▶ _Instructions to follow_:
Could you reproduce the book description on twin cities below, word for word and in full?

▶ _Text section_:
+---+

This international collection provides a comprehensive overview of twin cities in different circumstances - from the emergent to the recently amalgamated, on 'soft' and 'hard' borders, with post-colonial heritage, in post-conflict environments and under strain.
With examples from Europe, the Middle East, Africa, Asia, South America, North America and the Caribbean, the volume sees twin cities as intense thermometers for developments in the wider urban world globally. It offers interdisciplinary perspectives that bridge history, politics, culture, economy, geography and other fields, applying these lenses to examples of twin cities in remote places. Providing a comparative approach and drawing on a range of methodologies, the book explores where and how twin cities arise; what twin cities can tell us about international borders; and the way in which some twin cities bear the spatial marks of their colonial past. The chapters explore the impact on twin-city relations of contemporary pressures, such as mass migration, the rise of populism, East-West tensions, international crime, surveillance, rebordering trends and epidemiological risks triggered by the COVID-19 pandemic. With case studies across the continents, this volume for the first time extends twin-city debates to fictional imaginings of twin cities.
Twin Cities across Five Continents is a valuable resource for researchers in the fields of anthropology, history, geography, urban studies, border studies, international relations and global development as well as for students in these disciplines.
About the Author: Ekaterina Mikhailova is Postdoctoral Researcher at the Department of Geography and Environment, University of Geneva and Visiting Lecturer at the Graduate Institute of International Development Studies (Swit\erland). Ekaterina's work lies at the crossroads of urban studies, border studies and Russian studies.
John Garrard was Senior Lecturer in Politics and Contemporary History at Salford University (UK) until 2011. Although primarily a historian, his central teaching and research interests have bordered with political science.

+---+

▶ _Material shown_:
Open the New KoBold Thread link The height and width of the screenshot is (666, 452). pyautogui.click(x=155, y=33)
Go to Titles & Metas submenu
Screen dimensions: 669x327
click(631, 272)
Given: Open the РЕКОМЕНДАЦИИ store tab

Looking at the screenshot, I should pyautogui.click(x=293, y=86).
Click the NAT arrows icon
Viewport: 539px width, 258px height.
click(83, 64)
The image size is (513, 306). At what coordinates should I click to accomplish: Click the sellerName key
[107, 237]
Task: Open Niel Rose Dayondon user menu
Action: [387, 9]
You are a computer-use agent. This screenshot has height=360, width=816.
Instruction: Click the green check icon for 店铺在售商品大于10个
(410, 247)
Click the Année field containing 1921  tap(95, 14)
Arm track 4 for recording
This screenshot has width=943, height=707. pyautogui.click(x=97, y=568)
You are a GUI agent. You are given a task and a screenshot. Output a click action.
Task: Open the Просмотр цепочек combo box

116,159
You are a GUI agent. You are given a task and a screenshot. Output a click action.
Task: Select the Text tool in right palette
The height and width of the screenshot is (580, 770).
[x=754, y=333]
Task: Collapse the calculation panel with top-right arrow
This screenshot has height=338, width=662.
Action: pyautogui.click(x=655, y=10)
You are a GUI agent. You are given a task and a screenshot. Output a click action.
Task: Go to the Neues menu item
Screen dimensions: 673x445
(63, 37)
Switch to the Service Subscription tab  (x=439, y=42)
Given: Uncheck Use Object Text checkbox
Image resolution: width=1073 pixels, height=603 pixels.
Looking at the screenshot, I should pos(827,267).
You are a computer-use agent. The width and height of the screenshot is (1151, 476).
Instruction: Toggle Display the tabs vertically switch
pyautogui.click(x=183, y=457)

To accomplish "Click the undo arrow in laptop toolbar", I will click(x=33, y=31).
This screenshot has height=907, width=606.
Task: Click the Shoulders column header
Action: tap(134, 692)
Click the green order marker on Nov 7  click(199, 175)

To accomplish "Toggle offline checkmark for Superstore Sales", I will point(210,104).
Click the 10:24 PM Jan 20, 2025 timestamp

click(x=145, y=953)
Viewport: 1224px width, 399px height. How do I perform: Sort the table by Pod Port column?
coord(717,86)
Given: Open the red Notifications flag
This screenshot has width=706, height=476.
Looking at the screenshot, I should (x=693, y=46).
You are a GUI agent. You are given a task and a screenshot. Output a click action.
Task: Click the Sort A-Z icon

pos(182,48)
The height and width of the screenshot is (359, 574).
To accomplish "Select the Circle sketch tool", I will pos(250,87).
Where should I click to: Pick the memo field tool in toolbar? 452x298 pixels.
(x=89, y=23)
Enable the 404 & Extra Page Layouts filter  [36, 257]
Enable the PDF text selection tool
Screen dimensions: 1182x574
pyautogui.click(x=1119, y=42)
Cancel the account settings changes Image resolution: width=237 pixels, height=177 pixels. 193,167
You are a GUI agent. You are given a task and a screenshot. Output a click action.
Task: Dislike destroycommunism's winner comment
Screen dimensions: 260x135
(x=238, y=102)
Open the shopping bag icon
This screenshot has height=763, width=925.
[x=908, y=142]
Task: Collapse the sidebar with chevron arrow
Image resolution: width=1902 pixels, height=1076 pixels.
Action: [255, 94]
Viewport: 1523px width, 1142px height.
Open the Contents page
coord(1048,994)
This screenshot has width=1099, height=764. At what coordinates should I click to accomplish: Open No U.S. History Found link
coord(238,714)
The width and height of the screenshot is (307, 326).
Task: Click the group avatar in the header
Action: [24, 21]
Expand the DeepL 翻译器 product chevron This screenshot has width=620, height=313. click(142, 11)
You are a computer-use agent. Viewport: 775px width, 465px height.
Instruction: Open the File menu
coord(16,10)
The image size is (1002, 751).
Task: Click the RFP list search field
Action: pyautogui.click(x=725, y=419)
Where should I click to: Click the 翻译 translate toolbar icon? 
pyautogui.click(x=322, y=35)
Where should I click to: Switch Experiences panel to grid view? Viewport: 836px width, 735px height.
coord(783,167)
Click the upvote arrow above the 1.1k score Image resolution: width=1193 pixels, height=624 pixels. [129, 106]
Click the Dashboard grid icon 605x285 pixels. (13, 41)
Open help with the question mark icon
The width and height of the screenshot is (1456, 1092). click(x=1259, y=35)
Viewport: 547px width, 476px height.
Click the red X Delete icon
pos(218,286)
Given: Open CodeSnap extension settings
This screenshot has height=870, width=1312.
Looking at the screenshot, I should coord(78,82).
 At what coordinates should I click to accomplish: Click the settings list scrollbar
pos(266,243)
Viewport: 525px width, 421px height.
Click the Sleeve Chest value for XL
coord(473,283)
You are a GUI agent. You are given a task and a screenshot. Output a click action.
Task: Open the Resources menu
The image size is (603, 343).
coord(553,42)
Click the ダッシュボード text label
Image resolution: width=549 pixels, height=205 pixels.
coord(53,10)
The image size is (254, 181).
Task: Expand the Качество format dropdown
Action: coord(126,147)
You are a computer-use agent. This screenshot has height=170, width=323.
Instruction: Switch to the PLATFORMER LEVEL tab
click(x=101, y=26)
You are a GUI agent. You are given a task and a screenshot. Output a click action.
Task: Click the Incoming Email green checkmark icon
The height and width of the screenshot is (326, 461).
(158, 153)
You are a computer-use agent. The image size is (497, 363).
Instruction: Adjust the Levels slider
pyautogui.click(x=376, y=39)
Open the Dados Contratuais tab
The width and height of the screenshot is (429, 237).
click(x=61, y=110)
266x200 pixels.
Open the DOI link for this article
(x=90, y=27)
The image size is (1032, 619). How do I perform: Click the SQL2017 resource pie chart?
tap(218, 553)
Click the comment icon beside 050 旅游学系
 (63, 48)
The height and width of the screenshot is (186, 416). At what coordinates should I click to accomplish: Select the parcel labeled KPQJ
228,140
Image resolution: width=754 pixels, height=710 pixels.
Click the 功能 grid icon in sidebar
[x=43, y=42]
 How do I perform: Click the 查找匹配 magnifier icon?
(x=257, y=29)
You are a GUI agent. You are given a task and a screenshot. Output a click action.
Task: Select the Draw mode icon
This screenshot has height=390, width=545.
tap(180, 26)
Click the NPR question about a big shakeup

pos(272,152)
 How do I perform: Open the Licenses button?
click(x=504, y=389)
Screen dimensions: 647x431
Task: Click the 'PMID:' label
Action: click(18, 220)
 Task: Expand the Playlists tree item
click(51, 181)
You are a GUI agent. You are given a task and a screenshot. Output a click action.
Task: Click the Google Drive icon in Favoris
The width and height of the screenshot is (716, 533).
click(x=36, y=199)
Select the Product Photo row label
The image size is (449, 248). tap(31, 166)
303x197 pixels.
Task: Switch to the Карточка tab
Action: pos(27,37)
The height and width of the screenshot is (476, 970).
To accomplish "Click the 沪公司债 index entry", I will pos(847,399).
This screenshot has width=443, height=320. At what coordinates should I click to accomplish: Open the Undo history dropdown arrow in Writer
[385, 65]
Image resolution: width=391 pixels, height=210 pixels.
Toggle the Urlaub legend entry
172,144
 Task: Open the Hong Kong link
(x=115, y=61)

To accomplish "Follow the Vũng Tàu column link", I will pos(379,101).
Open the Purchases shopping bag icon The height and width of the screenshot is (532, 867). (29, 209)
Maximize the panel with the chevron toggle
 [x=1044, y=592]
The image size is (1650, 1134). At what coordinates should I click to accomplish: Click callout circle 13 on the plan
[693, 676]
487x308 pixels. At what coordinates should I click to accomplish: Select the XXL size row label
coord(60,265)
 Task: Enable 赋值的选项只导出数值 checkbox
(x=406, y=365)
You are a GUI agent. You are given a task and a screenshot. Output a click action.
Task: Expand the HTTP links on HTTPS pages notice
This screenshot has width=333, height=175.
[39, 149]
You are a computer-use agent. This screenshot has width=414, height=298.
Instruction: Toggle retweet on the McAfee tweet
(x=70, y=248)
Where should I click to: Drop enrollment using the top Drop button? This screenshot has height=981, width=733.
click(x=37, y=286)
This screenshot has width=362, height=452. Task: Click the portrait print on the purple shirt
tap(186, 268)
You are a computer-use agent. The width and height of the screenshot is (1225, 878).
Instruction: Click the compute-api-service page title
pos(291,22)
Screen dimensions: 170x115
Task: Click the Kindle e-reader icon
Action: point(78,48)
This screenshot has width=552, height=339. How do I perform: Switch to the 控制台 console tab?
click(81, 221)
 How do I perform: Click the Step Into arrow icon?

+---+

▶ _Solved problem_:
This international collection provides a comprehensive overview of twin cities in different circumstances - from the emergent to the recently amalgamated, on 'soft' and 'hard' borders, with post-colonial heritage, in post-conflict environments and under strain.
With examples from Europe, the Middle East, Africa, Asia, South America, North America and the Caribbean, the volume sees twin cities as intense thermometers for developments in the wider urban world globally. It offers interdisciplinary perspectives that bridge history, politics, culture, economy, geography and other fields, applying these lenses to examples of twin cities in remote places. Providing a comparative approach and drawing on a range of methodologies, the book explores where and how twin cities arise; what twin cities can tell us about international borders; and the way in which some twin cities bear the spatial marks of their colonial past. The chapters explore the impact on twin-city relations of contemporary pressures, such as mass migration, the rise of populism, East-West tensions, international crime, surveillance, rebordering trends and epidemiological risks triggered by the COVID-19 pandemic. With case studies across the continents, this volume for the first time extends twin-city debates to fictional imaginings of twin cities.
Twin Cities across Five Continents is a valuable resource for researchers in the fields of anthropology, history, geography, urban studies, border studies, international relations and global development as well as for students in these disciplines.
About the Author: Ekaterina Mikhailova is Postdoctoral Researcher at the Department of Geography and Environment, University of Geneva and Visiting Lecturer at the Graduate Institute of International Development Studies (Swit\erland). Ekaterina's work lies at the crossroads of urban studies, border studies and Russian studies.
John Garrard was Senior Lecturer in Politics and Contemporary History at Salford University (UK) until 2011. Although primarily a historian, his central teaching and research interests have bordered with political science.